■ How to complete this task:
For the records that follow, please set down exactly the lines between the one holding "Given: Reuse last seed via green recycle icon" and the one holding "Task: Click the Edit recipient tooltip", inclusive, and only those.

■ Data shown:
○ ○ ○ ○ ○

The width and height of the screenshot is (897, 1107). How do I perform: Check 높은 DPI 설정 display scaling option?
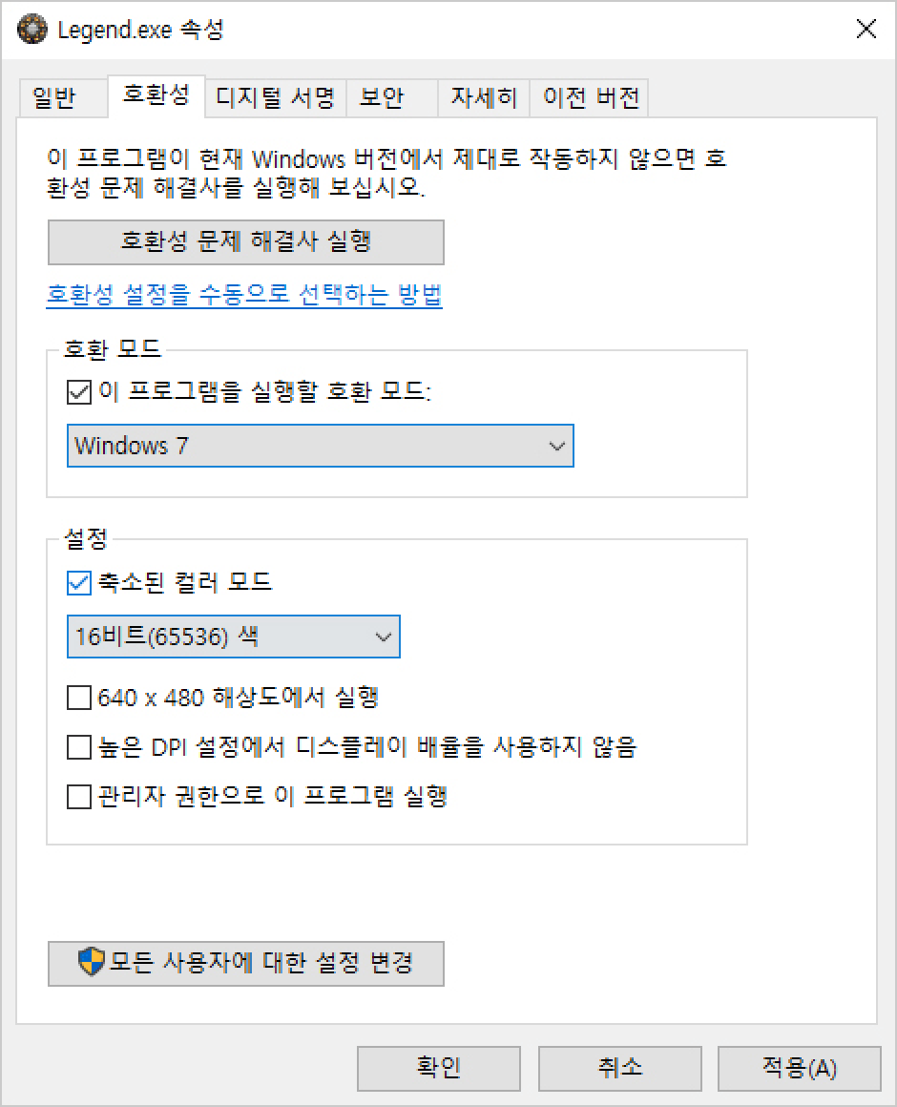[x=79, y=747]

○ ○ ○ ○ ○

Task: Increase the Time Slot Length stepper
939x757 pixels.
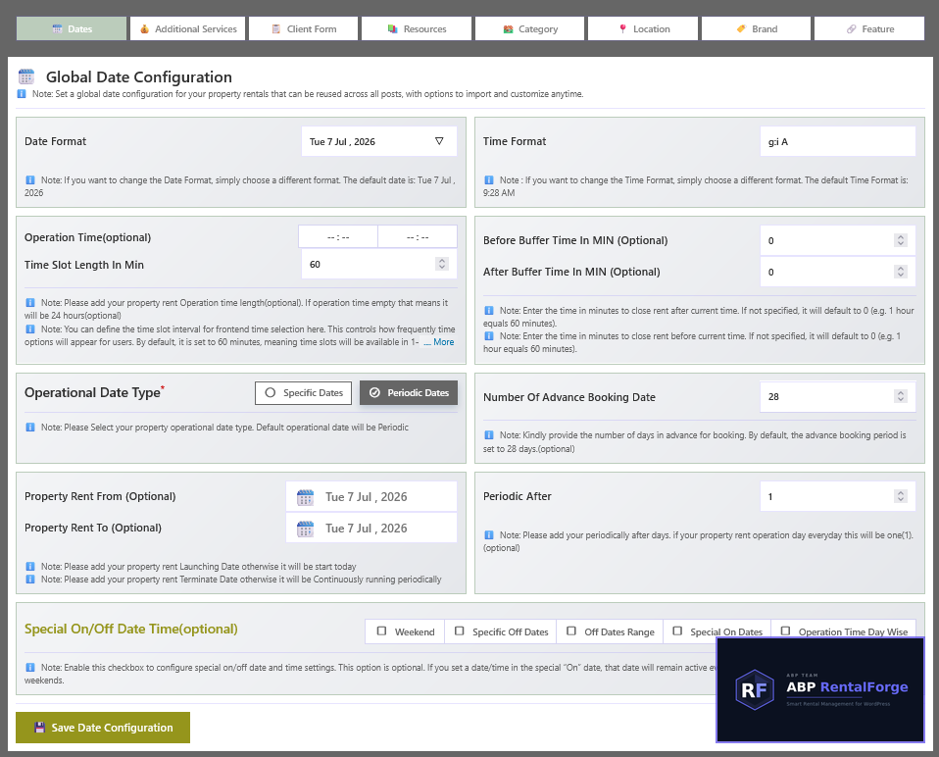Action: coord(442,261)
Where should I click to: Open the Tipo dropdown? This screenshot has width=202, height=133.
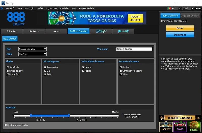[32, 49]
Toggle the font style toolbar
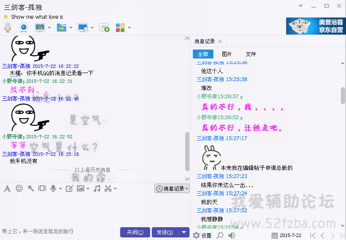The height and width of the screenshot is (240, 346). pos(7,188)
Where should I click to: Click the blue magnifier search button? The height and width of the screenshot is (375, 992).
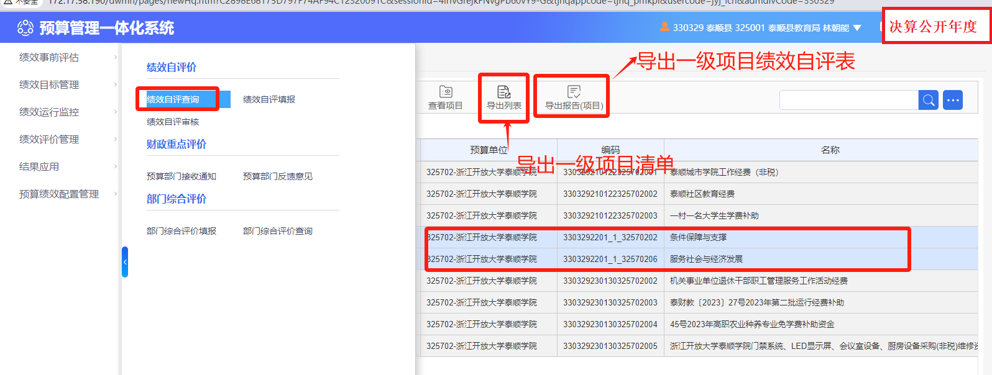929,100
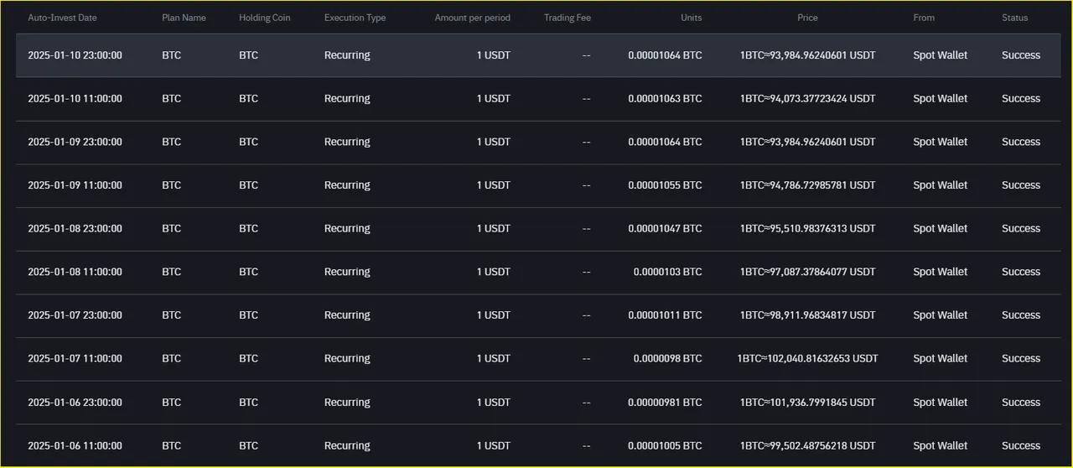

○ ○ ○ ○ ○

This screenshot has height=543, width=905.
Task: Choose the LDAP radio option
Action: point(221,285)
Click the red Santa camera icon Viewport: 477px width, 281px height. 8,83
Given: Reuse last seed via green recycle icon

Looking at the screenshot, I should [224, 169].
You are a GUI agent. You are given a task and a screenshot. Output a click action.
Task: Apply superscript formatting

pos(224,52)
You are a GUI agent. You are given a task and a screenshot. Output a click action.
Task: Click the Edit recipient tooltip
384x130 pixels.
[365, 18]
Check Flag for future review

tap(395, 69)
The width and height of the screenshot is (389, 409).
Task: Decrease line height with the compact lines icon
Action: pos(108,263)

○ ○ ○ ○ ○

■ Solution for this task:
Given: Reuse last seed via green recycle icon

Looking at the screenshot, I should [224, 169].
You are a GUI agent. You are given a task and a screenshot. Output a click action.
Task: Apply superscript formatting

pos(224,52)
You are a GUI agent. You are given a task and a screenshot. Output a click action.
Task: Click the Edit recipient tooltip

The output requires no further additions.